Pour celles et ceux qui avaient apprécié le volume 1, Baru offre aujourd’hui le deuxième opus de « Bella Ciao ». Il propose une évocation des ouvriers italiens et de leur famille immigrés en Lorraine.

Un livre, un projet, une histoire

L’auteur a opté pour un mode narratif, non linéaire, un peu comme une mémoire qui chemine parfois d’une époque à une autre. Ce deuxième volume propose donc cinq nouvelles histoires comme autant de souvenirs réactivés à l’occasion d’une communion. Ces récits très différents entremêlent histoire intime, histoire de l’Italie et de la France. 

Camicia Rossa

Téodorico Martini, le narrateur, continue donc son évocation du roman familial au gré de ses souvenirs. Il évoque d’abord la légion Garibaldi, ces Italiens qui en 1914 sont venus se battre aux côtés de la France. On les suit à leur arrivée à Paris où ils rencontrent Dante Baldoni, arrivé lui en France en 1870. La légion Garibaldi connut comme les autres troupes de nombreux morts lors d’attaques sur le front. On quitte ensuite cette époque pour découvrir celui qui est devenu un grand-père. Il reprend alors le récit de sa vie, à partir de 14 ans, lorsqu’il travaillait dans un moulin à papier. Même si sa guerre s’est terminée en 1915, c’est aux côtés de la France qu’il s’est battu. 
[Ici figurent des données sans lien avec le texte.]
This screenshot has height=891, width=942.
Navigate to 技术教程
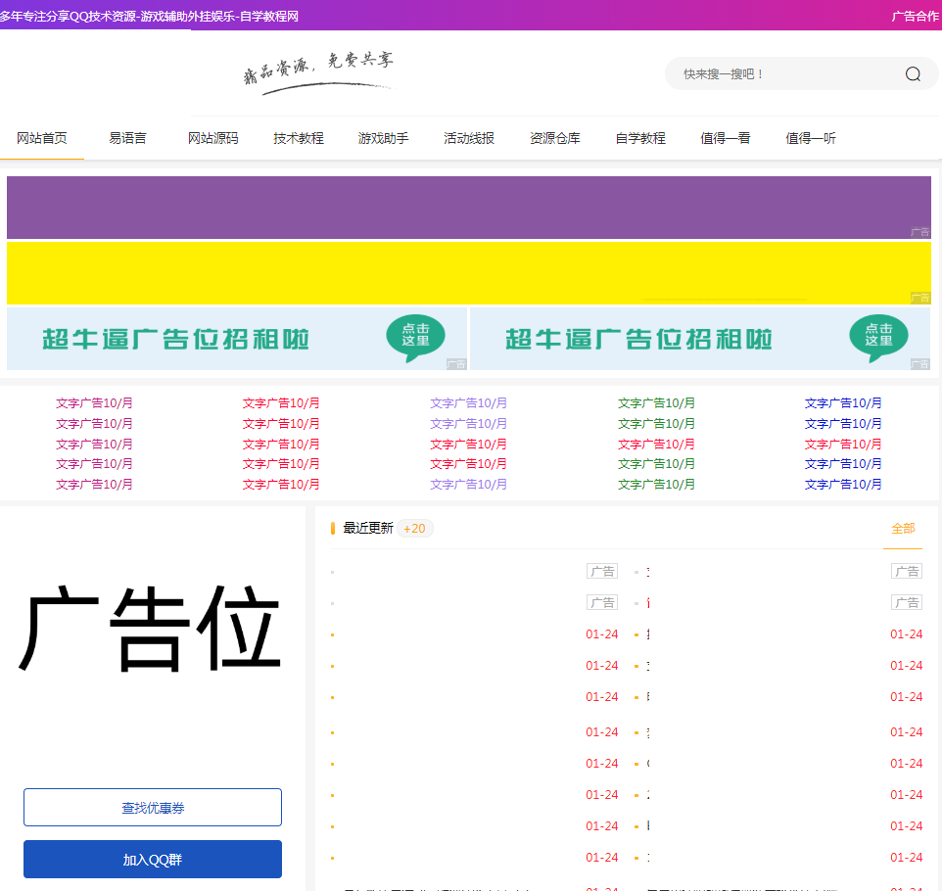coord(298,138)
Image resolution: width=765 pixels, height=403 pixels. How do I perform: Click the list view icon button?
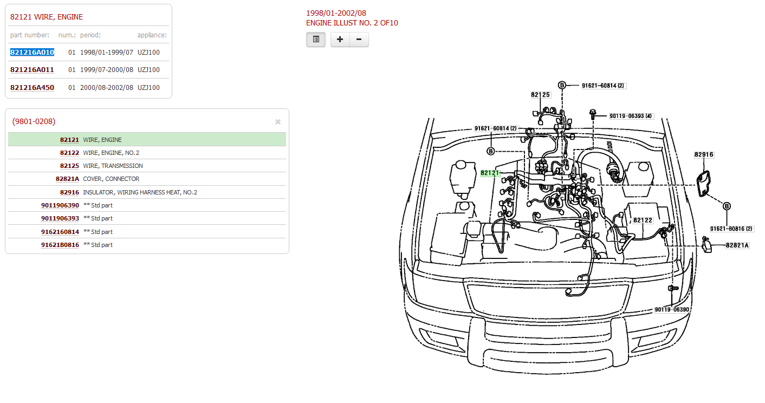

Claudio Villa versus les chaussettes noires

Le récit bascule le jour de la communion de Téodorico. Les femmes sont à l’église et les hommes au café. En ce jour de fête, son père est appelé pour une urgence à la mine. Quant à son grand-père, Téo éprouve pour lui une grande tendresse, même si ce dernier se caractérisait par son caractère asocial. Baru intervient alors dans le récit en expliquant que, dès les années 80, l’histoire de son père apparaissait en filigrane dans un de ses albums. Il est frappé par le soin qu’a toujours eu cet homme à être toujours très propre, malgré un métier salissant. L’auteur évoque ses années de jeunesse. De façon classique, on voit combien la musique pouvait opposer les générations entre les tenants de Claudio Villa, les adultes, et ceux des Chaussettes Noires, les adolescents. 

Mortadelle

On retrouve dans cette histoire l’époque du fascisme. Dans sa famille, Corvo Amedeo, résistant, a deux de ses frères qui s’affichent du côté du Duce. On voit l’attitude de l’un d’eux, Maurizio, qui dénonça certains résistants aux nazis. Au-delà du cas raconté, on oscille entre cette époque et celle de la communion. On mesure combien cette histoire douloureuse resurgit et peut enflammer les discussions familiales. 

Saint lundi 

Le récit se poursuit par l’évocation d’une tradition touchante : le saint lundi. Ne voyez nulle connotation religieuse dans cette expression. Elle désigne, en réalité, la fête qui continue le dimanche soir très tard dans la nuit. Téo confesse qu’il tombait parfois le lundi matin sur ses parents qui rentraient d’une fête alors que lui s’apprêtait à partir en classe. Il raconte surtout l’ambiance des fêtes qui réunissaient la famille. 

Ritorno 

Cette dernière histoire parle de deux trajectoires mais, à travers elles, c’est le destin de nombreux immigrés italiens que l’on lit. Installé en France, Pasquale Peci envoyait la moitié de sa paye dans son pays d’origine. Pour cela, il rognait sur la moindre de ses dépenses. Il était persuadé qu’il rentrerait un jour en Italie. On le voyait partir en vélo comme s’il rentrait définitivement avant de finalement revenir au petit matin. Mais, un jour, il ne rentra pas : on le retrouva mort à quelques mètres de son véhicule. Le récit se poursuit avec Antonio Girardi qui, en 1950, après la mort de sa femme, s’installa à proximité du village de Pont-de-Roide. C’est sa fille qui narre l’histoire de ce père qui incarne un autre exemple d’un Italien qui n’est jamais retourné au pays. 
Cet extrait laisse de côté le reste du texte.